(Collection entries)
BEGIN

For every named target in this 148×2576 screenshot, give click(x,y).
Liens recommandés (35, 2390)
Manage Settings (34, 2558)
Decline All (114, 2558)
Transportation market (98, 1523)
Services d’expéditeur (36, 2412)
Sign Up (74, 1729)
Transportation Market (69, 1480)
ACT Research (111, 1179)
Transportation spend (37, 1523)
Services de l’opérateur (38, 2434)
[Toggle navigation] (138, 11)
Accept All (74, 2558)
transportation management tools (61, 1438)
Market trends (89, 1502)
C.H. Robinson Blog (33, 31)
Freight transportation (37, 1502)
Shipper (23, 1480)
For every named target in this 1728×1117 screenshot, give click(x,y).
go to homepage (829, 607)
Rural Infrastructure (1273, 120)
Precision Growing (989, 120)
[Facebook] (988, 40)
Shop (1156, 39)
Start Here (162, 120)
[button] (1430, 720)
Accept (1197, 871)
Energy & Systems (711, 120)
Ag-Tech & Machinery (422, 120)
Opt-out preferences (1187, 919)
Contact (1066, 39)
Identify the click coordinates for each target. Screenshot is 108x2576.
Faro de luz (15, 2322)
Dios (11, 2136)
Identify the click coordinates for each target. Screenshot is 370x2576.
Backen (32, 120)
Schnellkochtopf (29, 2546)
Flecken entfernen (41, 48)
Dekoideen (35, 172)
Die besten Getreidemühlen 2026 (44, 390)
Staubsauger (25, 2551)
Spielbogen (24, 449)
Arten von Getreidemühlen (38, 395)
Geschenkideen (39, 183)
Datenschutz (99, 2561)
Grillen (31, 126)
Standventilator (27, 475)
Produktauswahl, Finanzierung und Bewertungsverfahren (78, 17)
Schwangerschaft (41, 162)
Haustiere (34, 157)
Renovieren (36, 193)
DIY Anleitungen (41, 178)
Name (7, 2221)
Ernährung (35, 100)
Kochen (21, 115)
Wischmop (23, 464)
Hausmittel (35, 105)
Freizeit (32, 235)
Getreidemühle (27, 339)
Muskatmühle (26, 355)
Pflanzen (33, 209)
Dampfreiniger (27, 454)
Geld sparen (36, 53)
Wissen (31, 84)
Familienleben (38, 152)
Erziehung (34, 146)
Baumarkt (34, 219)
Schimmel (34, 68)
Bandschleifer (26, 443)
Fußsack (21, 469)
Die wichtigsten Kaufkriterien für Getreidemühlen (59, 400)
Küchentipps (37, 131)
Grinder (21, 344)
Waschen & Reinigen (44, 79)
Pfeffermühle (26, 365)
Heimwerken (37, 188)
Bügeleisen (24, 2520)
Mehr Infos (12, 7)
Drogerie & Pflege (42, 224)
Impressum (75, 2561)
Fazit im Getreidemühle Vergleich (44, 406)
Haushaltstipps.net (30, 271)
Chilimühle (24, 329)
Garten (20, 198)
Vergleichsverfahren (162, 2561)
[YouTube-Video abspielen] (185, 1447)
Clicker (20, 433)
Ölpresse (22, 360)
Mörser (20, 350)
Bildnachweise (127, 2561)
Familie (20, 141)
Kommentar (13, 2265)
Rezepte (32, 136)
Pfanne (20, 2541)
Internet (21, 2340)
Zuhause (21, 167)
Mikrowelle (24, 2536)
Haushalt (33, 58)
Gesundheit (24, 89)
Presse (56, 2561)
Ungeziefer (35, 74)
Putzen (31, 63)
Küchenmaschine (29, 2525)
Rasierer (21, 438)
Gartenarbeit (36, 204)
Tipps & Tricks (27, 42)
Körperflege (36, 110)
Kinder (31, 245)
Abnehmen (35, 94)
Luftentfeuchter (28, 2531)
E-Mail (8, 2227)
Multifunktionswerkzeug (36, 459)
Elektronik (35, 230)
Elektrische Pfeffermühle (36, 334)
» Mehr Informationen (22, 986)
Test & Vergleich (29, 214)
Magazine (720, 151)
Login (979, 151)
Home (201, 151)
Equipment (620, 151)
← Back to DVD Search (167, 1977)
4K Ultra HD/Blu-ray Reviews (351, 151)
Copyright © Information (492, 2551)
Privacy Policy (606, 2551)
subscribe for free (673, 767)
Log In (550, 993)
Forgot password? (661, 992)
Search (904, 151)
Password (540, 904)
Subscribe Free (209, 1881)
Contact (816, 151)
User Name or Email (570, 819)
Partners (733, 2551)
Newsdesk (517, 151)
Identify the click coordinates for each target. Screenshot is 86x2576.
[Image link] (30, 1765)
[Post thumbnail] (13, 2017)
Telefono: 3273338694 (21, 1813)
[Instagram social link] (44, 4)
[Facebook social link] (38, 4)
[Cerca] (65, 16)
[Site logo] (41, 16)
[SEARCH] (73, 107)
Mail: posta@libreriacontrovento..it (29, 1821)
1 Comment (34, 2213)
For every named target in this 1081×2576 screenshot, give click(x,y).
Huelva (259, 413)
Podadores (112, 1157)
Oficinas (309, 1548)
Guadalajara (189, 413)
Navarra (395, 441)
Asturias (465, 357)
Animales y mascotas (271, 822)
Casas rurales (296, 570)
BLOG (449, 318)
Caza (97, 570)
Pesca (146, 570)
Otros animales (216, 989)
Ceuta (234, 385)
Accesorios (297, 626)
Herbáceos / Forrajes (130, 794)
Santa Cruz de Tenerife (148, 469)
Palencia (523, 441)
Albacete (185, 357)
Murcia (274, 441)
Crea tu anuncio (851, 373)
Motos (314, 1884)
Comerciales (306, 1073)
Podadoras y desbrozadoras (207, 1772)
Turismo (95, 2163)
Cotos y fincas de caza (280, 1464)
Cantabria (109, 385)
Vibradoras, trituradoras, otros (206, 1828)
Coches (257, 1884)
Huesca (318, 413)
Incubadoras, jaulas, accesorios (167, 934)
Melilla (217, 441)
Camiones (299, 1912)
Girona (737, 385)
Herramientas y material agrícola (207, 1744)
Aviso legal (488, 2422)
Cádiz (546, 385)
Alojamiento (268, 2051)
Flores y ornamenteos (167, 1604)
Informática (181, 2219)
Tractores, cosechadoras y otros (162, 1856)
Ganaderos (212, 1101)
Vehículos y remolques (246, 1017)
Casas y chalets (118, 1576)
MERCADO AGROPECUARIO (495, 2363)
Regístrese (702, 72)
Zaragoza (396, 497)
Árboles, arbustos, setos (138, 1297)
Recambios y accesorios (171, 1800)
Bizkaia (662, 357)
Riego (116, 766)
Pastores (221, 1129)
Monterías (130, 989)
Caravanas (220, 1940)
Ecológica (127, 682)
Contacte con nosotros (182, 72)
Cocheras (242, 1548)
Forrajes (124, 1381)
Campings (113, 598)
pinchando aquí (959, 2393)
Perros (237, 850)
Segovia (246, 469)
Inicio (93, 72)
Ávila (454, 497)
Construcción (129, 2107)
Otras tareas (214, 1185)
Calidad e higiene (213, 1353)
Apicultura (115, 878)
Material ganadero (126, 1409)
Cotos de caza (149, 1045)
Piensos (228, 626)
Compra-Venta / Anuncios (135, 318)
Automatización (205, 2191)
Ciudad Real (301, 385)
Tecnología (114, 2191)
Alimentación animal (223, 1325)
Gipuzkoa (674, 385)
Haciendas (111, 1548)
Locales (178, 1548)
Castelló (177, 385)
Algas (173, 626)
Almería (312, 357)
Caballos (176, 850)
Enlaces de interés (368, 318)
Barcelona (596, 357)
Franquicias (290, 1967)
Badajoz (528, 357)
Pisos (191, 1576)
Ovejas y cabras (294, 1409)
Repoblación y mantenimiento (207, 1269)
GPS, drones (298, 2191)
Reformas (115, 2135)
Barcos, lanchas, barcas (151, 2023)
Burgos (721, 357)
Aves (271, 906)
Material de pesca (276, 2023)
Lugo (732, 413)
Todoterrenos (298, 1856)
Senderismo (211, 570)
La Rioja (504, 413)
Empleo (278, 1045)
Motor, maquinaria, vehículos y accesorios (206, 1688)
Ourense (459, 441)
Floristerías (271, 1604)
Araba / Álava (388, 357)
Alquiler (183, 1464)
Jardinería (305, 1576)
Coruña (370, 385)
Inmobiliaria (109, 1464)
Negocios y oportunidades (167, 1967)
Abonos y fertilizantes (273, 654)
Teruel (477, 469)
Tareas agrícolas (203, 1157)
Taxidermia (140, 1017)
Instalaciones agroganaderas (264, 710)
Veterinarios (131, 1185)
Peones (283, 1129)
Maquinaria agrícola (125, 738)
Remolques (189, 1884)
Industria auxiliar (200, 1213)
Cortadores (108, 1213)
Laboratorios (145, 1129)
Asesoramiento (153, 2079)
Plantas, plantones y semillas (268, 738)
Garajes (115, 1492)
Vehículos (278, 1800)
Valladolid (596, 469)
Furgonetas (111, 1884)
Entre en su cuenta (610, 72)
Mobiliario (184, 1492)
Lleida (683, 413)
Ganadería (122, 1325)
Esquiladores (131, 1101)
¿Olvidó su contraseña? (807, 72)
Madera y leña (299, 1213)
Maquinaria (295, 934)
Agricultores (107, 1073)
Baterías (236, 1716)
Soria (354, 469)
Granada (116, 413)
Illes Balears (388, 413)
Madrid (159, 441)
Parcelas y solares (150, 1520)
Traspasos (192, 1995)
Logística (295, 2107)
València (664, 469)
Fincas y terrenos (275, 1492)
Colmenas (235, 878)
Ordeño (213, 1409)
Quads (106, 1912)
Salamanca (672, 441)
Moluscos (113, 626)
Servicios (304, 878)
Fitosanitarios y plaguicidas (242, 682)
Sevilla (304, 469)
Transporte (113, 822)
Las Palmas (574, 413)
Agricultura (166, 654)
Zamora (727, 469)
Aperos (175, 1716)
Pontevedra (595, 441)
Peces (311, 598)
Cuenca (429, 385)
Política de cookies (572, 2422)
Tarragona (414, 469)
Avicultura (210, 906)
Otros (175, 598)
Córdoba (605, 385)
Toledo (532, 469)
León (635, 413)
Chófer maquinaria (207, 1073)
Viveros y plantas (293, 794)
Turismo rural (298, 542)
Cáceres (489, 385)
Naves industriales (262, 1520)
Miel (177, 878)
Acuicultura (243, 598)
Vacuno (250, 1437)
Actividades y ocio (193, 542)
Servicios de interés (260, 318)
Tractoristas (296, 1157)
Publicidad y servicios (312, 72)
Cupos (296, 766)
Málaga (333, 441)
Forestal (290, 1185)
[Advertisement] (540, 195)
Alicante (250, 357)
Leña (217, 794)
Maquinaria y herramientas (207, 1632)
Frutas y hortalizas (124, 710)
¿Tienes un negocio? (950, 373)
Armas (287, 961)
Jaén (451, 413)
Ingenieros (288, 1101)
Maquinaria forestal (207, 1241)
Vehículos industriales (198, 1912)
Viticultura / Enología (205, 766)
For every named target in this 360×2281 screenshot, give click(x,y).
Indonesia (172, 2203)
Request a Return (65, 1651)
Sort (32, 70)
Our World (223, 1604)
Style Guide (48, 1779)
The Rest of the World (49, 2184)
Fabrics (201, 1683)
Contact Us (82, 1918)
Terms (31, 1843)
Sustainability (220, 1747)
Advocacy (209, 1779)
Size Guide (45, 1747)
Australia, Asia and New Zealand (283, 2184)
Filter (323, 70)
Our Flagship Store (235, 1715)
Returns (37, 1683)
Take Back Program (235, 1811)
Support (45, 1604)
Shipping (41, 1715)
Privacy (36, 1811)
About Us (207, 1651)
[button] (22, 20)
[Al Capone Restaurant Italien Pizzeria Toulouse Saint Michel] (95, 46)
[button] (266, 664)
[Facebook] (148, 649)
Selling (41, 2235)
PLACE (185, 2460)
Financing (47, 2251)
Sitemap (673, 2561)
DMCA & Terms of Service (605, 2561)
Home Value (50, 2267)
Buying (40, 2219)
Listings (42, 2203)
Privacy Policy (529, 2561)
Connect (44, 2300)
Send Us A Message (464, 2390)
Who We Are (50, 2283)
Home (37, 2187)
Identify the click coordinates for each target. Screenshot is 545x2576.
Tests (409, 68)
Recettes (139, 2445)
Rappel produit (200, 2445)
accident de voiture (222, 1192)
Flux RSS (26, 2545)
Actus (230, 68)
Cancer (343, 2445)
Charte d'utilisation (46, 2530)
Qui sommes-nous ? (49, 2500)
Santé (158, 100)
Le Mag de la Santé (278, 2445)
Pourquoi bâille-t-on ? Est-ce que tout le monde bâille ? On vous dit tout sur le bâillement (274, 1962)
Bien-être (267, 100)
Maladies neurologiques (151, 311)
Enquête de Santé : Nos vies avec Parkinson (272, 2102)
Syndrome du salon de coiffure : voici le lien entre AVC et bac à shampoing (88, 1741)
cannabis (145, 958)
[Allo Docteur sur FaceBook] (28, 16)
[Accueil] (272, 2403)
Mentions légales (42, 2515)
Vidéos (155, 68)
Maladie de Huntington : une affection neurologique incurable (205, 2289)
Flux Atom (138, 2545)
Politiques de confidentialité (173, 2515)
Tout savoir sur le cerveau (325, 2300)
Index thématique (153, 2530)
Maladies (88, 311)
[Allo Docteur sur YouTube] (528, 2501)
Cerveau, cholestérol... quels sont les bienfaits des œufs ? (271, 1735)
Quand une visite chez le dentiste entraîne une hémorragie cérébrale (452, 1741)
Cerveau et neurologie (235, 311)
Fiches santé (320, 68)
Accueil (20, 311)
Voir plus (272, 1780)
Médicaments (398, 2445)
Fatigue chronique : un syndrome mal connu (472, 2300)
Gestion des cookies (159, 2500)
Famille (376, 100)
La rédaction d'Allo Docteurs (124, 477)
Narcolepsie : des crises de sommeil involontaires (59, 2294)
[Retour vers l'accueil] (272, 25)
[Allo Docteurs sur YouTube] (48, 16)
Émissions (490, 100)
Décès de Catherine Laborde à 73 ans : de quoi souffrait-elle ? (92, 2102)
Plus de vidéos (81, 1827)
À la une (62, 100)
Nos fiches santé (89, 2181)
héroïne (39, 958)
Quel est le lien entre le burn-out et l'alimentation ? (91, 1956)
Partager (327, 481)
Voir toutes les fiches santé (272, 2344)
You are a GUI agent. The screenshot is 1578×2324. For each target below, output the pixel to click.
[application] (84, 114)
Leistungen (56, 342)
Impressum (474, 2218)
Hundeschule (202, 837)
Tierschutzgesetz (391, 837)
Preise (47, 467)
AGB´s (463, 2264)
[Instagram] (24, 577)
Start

END

» **Action item**: Could you return exactly the lines above from the line with "Incubadoras, jaulas, accesorios (167, 934)" to the line with "Informática (181, 2219)", both included, and nothing else?

» **Exercise result**:
Incubadoras, jaulas, accesorios (167, 934)
Melilla (217, 441)
Camiones (299, 1912)
Girona (737, 385)
Herramientas y material agrícola (207, 1744)
Aviso legal (488, 2422)
Cádiz (546, 385)
Alojamiento (268, 2051)
Flores y ornamenteos (167, 1604)
Informática (181, 2219)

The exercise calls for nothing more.